James E. Baechtold (December 9, 1927 – August 29, 2011) was an American basketball player and professor at Eastern Kentucky University.

Basketball career

A graduate of Moon High School in Coraopolis, Pennsylvania, Baechtold played collegiately for Eastern Kentucky University (1948–1952).

Baechtold was selected by the Baltimore Bullets in the 1st round (2nd pick overall) of the 1952 NBA draft.

He played for the Bullets (1952–53) and New York Knicks (1953–57) in the NBA for 321 games, averaging 9.7 points and 3.1 rebounds.

From 1962 through 1966, Baechtold served as Eastern Kentucky University’s head basketball coach. In his five seasons, he coached two OVC runners-up and the 1965 conference championship team.

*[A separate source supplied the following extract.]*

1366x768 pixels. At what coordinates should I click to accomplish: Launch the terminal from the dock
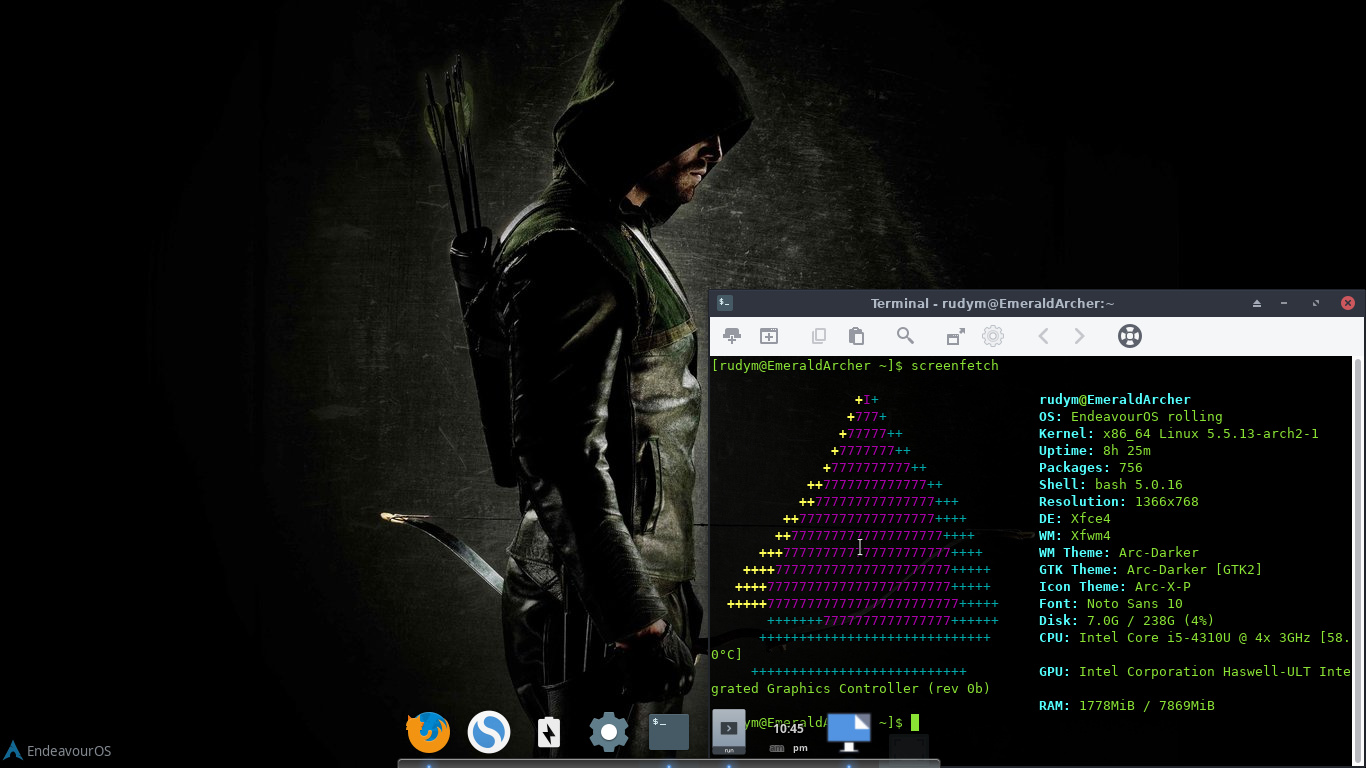(668, 732)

He was the OVC Coach-of-the-Year in 1965. Afterwards, he served for several years as an associate professor in the University's Parks and Recreation Department.

References

External links
 

1927 births
2011 deaths
Basketball coaches from Pennsylvania
Basketball players from Pennsylvania
Baltimore Bullets (1944–1954) draft picks
Baltimore Bullets (1944–1954) players
Eastern Kentucky Colonels men's basketball coaches
Eastern Kentucky Colonels men's basketball players
New York Knicks players
Sportspeople from McKeesport, Pennsylvania
American men's basketball players
Forwards (basketball)
Guards (basketball)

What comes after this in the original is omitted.